- [The task]
Wherever a picture appears in the listing, leave it out, and copy the rest exactly.

□ □ □

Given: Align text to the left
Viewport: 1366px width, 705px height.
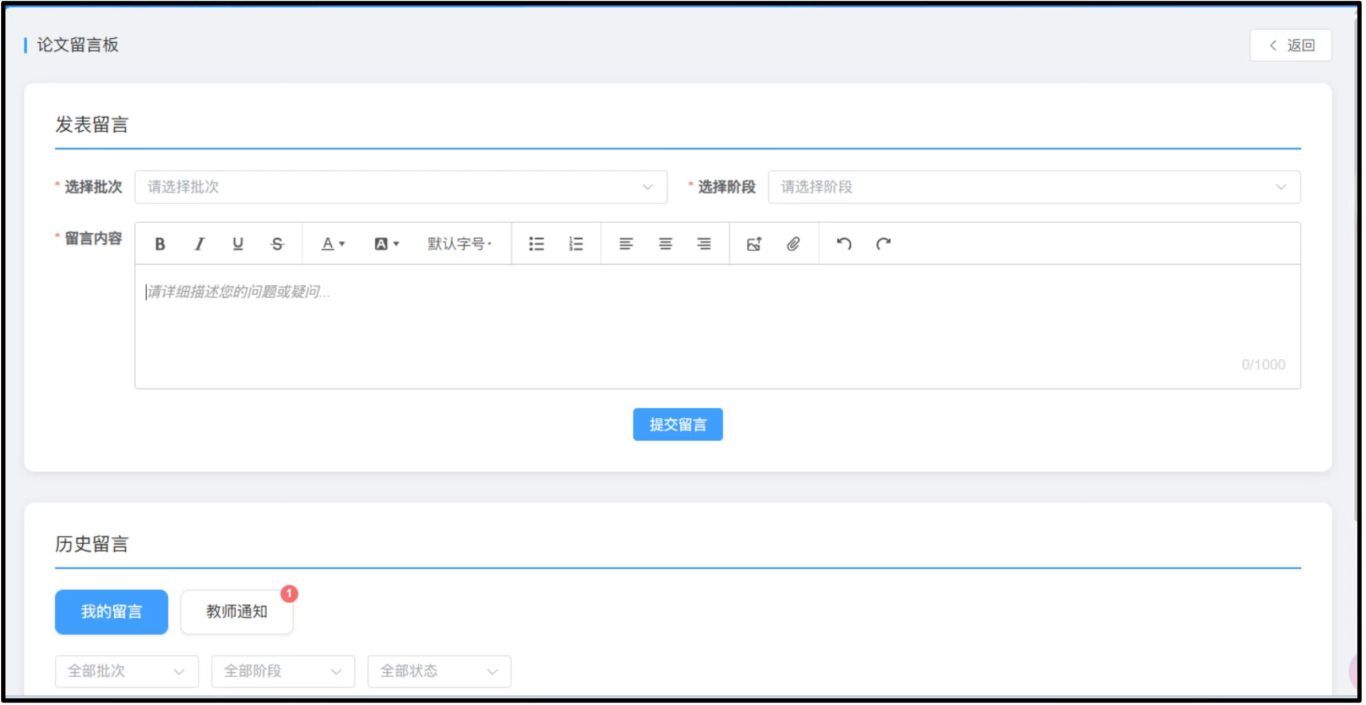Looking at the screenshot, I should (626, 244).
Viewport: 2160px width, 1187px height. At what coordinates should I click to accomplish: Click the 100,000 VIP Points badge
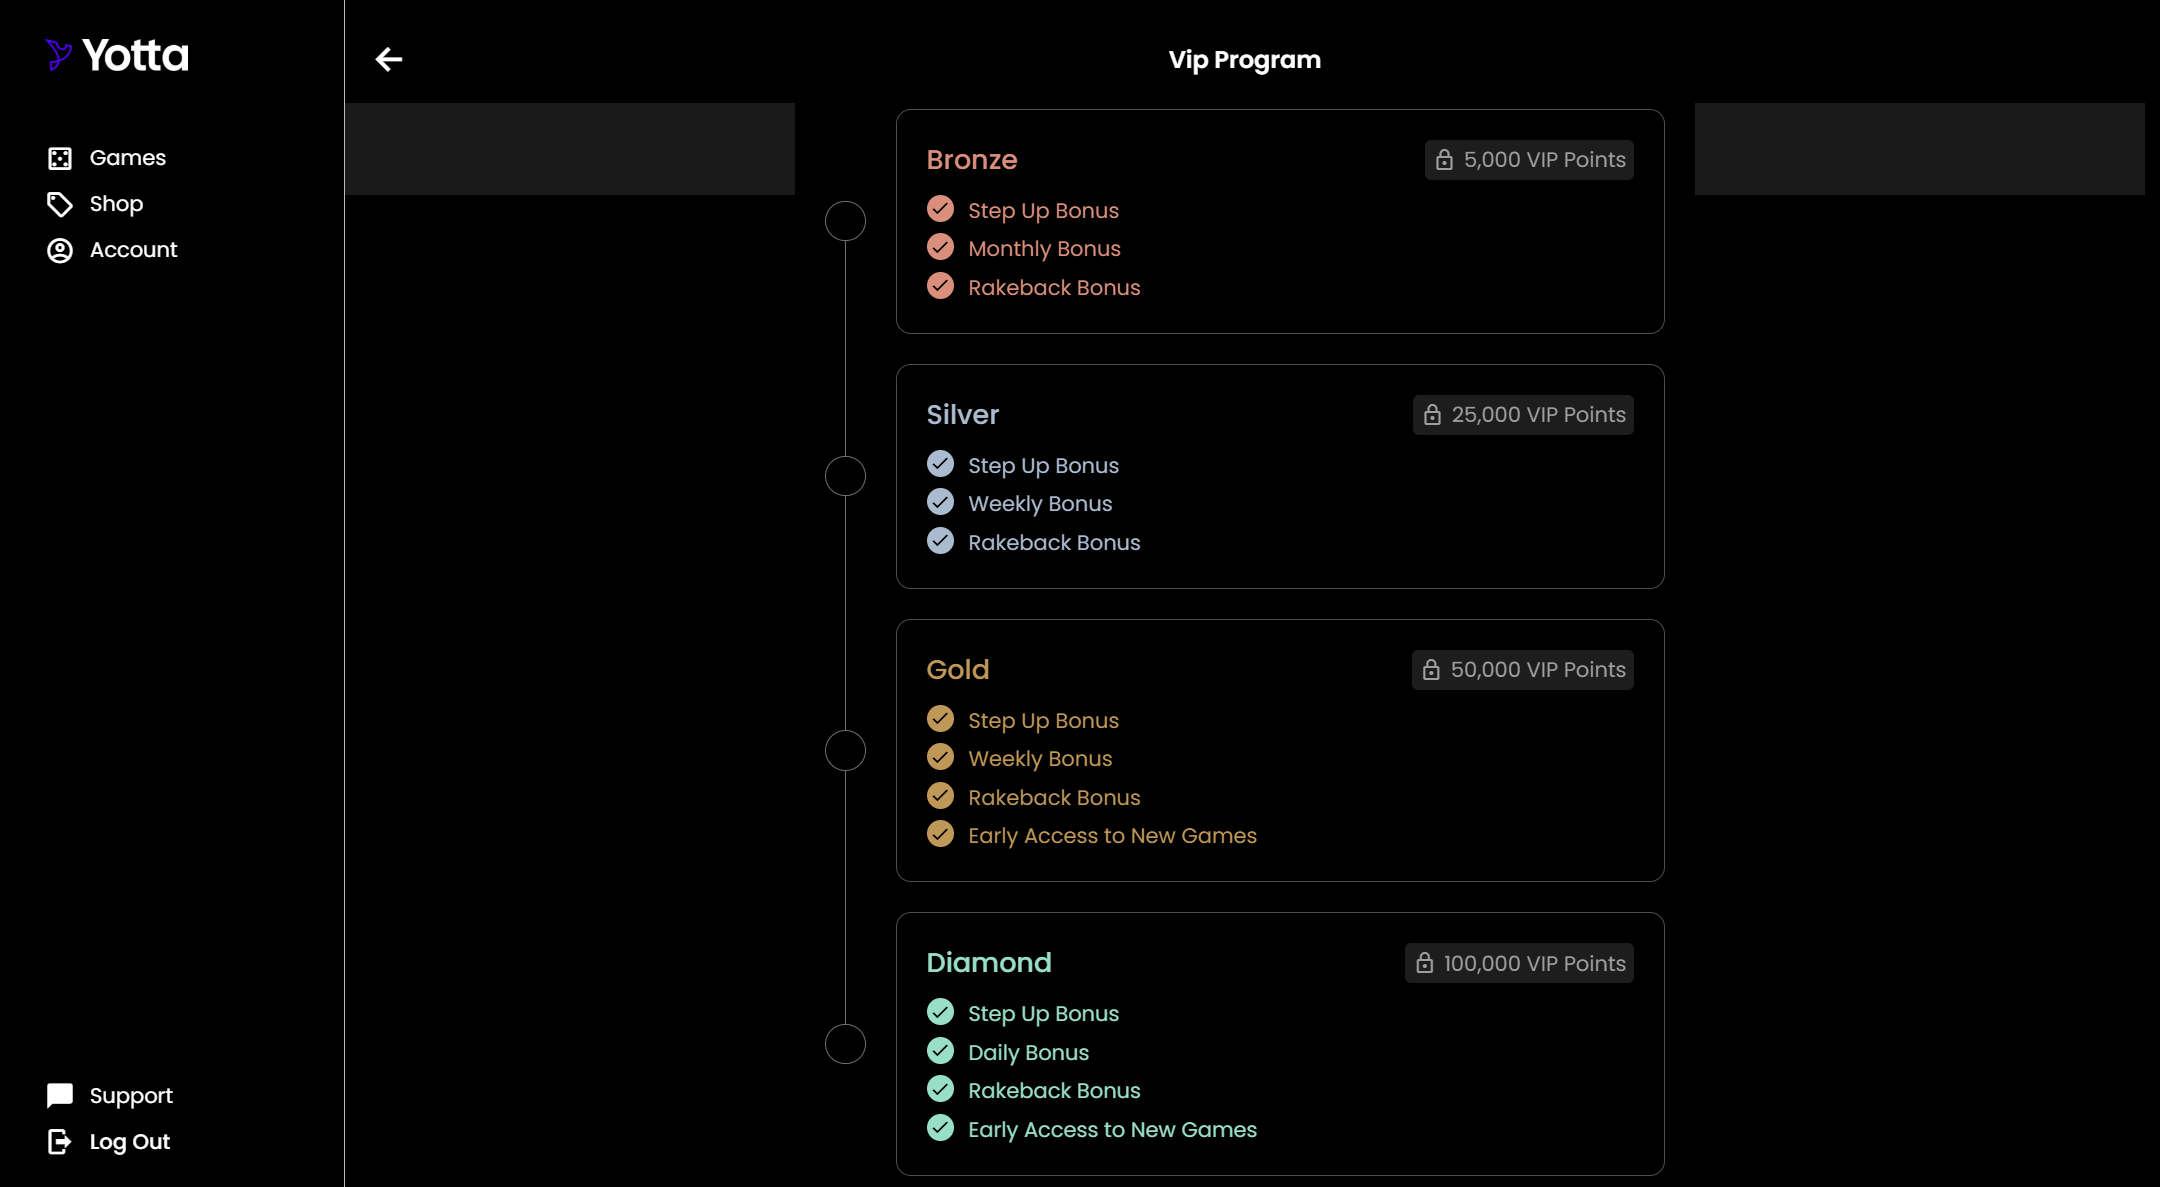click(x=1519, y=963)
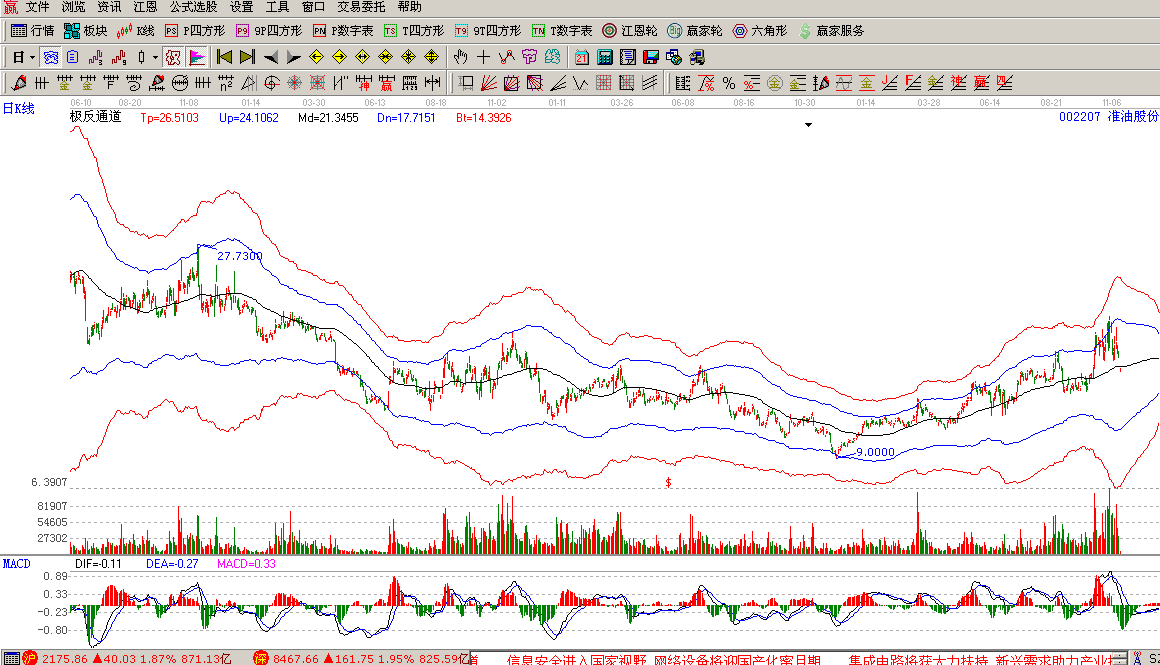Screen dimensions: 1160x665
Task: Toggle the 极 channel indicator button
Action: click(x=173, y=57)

□ □ □

- [Exercise answer]
Given: Align text to the left
Viewport: 1366px width, 705px height.
Looking at the screenshot, I should (626, 244).
Viewport: 2160px width, 1187px height. At what coordinates should I click to accomplish: Click the 100,000 VIP Points badge
click(x=1519, y=963)
Screen dimensions: 1160x665
Task: Toggle the 极 channel indicator button
Action: click(x=173, y=57)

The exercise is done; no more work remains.